01. hanya moza

1 1 0
                                    

"ini abi kyai, anak saya. maaf baru bawa anak saya kesini," ujar rafi dengan menunduk. disini mereka berada di rumah kyai---orang yang mempunyai pesantren besar ini.

abi hanya memalingkan pandangan ke samping, dengan berdecak pelan. sedari tadi ayahnya itu sibuk membicarakan dirinya. entahlah abi hanya mendengarnya samar, ia hanya sibuk melihat ke luar dengan tatapan kosong, pikirannya saat ini hanya moza. sial, cewek itu terus saja berkeliling di otaknya.

moza. perempuan itu sederhana, senyumannya selalu mengembang. dengan segala keceriaan moza berhasil membuat abi sadar, bahwa moza sangat berharga. abi dulu pernah berjanji, bahwa ia akan selalu bersama moza, bahkan dulu abi pernah berjanji kuliah bareng-bareng dengan moza. 

tapi sekarang, ia brengsek. meninggalkan moza di tengah janjinya yang akan selalu ada bersama moza.

"maaf sebelumnya, tapi kamu belum lupa kan dengan yang janji dulu?"

janji? janji apa itu? alisnya mengerut setelah kyai itu mulai membicarakan hal yang serius. pandangannya mulai mengarah kearah depan dengan tatapan datar.

"tidak. saya tidak akan lupa dengan janji itu, mungkin sebentar lagi saya akan menuntaskan janji itu pak kyai," ucap rafi. tatapannya tiba-tiba menghunus kearah abi yang diam.

pak kyai bernama husen itu mengangguk pelan, kemudian ia mulai menatap seseorang yang duduk tak jauh dari tempatnya, lalu tersenyum penuh arti.

abi. menatap heran. kenapa semua orang yang ada disini menatapnya? tatapannya pun penuh arti. ia menaikkan sebelah alisnya seolah-olah bertanya ' ada apa'.
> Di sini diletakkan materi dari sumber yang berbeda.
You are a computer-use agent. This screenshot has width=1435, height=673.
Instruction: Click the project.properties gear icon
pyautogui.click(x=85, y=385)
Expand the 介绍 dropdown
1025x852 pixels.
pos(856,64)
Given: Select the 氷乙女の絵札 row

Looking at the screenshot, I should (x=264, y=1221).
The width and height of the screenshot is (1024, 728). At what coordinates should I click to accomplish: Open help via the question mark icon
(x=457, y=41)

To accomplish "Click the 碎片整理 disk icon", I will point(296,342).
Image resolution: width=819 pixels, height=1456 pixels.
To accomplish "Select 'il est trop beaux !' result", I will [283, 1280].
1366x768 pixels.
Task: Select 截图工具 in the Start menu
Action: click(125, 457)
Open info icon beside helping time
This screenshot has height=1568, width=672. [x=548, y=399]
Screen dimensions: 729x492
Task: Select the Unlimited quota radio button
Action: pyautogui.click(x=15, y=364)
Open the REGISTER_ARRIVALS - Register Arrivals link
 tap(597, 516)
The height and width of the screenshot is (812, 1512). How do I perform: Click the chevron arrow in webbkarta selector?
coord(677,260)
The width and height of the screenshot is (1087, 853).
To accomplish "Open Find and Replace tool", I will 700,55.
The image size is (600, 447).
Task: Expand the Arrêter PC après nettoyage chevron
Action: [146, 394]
"nanti ayah beritahu, tapi bukan sekarang abi. setelah kamu udah lama menetap disini baru ayah kasih tau." rafi menjelaskan dengan tegas.

keadaan disini menjadi lebih canggung saat seorang wanita berhijab datang diantara mereka, dengan membawakan mampan berisi kopi. di lihat dari penampilannya, ia wanita alim yang taat agama. bahkan, seluruh tubuhnya di tutupi gamis panjang yang tidak memperlihatkan sedikit pun kulit yang terlihat. wajahnya pun di tutupi cadar. sudah menjadi wanita tarim saja.

"liat bi, cantik banget, beda jauh ama si moza-moza itu," ucap seseorang yang di ketahui abang sepupunya abi, sambil menatap kagum perempuan hijab itu.

abi hanya memperlihatkannya malas, ia hanya rindu moza saja. jadi, mau wanita secantik apapun yang mendekatinya kalau moza sudah berada di hatinya, orang cantik itu bisa apa?

"bacot! moza lebih segalanya," ujarnya dengan menatap malas sepupunya itu. enak saja, moza tidak akan pernah tergantikan oleh apapun, mau se sholeh apapun gadis itu, moza segala-galanya, dunianya, tawanya, bahkan sumber bahagianya juga.

"alah bucin lo, awas aja kalau gue denger kata putus diantara kalian, pasti gue nih yang paling ketawa kenceng, HHAA," Zizan itu tertawa garing sambil meratapi begitu bucin nya sepupunya itu.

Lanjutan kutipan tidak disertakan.